DOCUMENT EXCERPT:
- - - -

From: Ilya Zakharevich on 27 Jul 2010 20:50 On 2010-07-27, Wolfram Humann <w.c.humann(a)arcor.de> wrote: > sv.c). Perl_sv_grow then needs to decide if the string's memory is > already sufficient or really needs to grow. In the latter case, > safesysrealloc -> Perl_safesysrealloc -> realloc is called. The > interesting point is: how much memory does it request? The answer is: > > newlen += 10 * (newlen - SvCUR(sv)); /* avoid copy each time */ > > I.e. it requests 10 times as much memory as is required for the > current append operation. So when I loop 10000 times and each time > append 100 chars to an initial string size of 10 million, the memory > grows from 10.000e6 to 10.001e6 to 10.002e6 and so on 1000 times till > it ends at 11.000e6. Good l*rd! The current algorithm is optimized to work in tandem with "my" malloc(), which would round up to a certain geometric progression anyway. So if one use as different malloc()s, one should better use newlen += (newlen >> 4) + 10; /* avoid copy each time */ Thanks for an analysis (and report this on p5p)! Yours, Ilya P.S. And the current algorithm is a disaster if you try to append a string of length 200e6 to a short string...

- - - -

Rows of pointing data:
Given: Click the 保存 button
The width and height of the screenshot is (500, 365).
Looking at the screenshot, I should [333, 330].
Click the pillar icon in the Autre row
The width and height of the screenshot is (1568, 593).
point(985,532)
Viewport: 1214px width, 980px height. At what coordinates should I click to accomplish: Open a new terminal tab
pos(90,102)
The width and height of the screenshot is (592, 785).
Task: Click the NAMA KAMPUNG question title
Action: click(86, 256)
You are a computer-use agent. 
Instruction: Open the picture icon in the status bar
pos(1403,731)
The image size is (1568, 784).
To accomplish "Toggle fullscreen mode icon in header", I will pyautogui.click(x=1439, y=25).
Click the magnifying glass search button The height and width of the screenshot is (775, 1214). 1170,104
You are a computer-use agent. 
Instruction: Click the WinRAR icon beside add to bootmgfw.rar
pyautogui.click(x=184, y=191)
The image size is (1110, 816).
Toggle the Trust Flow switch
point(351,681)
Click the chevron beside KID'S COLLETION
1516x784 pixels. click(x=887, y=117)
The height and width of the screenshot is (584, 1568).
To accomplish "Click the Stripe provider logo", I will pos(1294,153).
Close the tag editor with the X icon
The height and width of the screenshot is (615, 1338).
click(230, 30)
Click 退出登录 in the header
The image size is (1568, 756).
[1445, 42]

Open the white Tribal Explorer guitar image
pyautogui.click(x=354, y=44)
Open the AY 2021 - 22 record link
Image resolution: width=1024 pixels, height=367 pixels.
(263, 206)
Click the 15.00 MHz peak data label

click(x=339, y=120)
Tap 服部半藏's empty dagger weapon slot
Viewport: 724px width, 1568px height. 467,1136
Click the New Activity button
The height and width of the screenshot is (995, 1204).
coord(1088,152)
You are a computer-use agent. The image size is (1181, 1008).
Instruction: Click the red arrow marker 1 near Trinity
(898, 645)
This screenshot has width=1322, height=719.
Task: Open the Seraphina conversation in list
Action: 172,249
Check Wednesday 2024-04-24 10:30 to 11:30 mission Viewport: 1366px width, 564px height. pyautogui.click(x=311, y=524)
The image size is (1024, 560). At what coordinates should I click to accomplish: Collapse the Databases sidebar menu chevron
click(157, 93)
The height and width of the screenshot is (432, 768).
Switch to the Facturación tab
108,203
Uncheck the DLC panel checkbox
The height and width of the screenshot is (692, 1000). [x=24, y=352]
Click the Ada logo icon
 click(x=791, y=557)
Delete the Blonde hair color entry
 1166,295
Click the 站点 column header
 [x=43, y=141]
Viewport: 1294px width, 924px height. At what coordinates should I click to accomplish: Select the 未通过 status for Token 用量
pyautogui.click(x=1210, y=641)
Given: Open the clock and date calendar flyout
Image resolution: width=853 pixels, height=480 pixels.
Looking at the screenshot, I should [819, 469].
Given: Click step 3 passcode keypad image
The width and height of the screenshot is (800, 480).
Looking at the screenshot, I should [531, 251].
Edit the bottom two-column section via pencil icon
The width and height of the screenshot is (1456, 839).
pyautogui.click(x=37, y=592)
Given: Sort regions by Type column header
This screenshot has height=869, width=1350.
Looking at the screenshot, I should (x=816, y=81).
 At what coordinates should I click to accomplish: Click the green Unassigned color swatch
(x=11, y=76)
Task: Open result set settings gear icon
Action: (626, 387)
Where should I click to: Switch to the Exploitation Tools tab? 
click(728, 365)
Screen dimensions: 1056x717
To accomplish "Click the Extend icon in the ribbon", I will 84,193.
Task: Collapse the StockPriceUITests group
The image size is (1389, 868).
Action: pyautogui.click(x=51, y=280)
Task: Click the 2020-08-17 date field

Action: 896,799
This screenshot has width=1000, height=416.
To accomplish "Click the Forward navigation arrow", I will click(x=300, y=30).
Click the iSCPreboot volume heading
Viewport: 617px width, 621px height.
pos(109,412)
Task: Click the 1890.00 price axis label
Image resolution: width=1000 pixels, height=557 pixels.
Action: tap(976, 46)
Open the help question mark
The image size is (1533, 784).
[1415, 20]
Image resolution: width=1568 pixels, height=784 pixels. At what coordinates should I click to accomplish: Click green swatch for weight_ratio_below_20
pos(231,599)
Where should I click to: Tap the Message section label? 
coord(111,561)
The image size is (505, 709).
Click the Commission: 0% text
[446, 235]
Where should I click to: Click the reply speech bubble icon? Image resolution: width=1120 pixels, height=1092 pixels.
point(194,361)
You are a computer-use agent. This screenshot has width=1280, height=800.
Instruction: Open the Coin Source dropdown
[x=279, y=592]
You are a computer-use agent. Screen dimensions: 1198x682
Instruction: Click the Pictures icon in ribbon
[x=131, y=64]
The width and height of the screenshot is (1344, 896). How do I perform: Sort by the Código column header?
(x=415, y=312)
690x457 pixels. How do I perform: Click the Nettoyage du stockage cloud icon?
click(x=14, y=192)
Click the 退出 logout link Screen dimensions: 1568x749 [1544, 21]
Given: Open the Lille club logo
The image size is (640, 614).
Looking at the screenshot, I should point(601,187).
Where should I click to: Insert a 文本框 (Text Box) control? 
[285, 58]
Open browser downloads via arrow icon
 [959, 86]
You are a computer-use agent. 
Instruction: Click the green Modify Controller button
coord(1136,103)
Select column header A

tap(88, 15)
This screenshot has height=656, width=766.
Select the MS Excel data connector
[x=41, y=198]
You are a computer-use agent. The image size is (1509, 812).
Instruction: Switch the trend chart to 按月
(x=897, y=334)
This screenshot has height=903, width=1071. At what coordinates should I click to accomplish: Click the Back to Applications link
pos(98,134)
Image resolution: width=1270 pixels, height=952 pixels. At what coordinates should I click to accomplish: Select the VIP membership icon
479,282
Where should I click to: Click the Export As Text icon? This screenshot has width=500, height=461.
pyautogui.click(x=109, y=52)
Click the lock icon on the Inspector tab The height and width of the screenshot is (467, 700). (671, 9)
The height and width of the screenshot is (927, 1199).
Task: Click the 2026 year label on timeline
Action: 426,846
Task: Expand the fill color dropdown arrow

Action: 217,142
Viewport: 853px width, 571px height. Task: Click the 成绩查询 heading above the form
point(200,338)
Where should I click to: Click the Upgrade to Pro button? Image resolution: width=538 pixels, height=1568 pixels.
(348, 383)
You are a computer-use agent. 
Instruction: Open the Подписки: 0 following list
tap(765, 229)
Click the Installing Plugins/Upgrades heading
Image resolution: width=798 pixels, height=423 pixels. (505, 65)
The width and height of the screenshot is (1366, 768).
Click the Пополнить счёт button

- - - -

GOAL: In the forum post, why does Ilya say that anyone using a different malloc() should switch to the formula "newlen += (newlen >> 4) + 10;"? Answer in one to three sentences.

SOLVED PROBLEM: The current algorithm is tuned to work together with his own malloc(), which rounds requests up to a geometric progression anyway. With a different malloc(), that rounding does not happen, so the string grows by only ten times each append. In the post's example, a 10-million-character string grew in 1,000 small steps.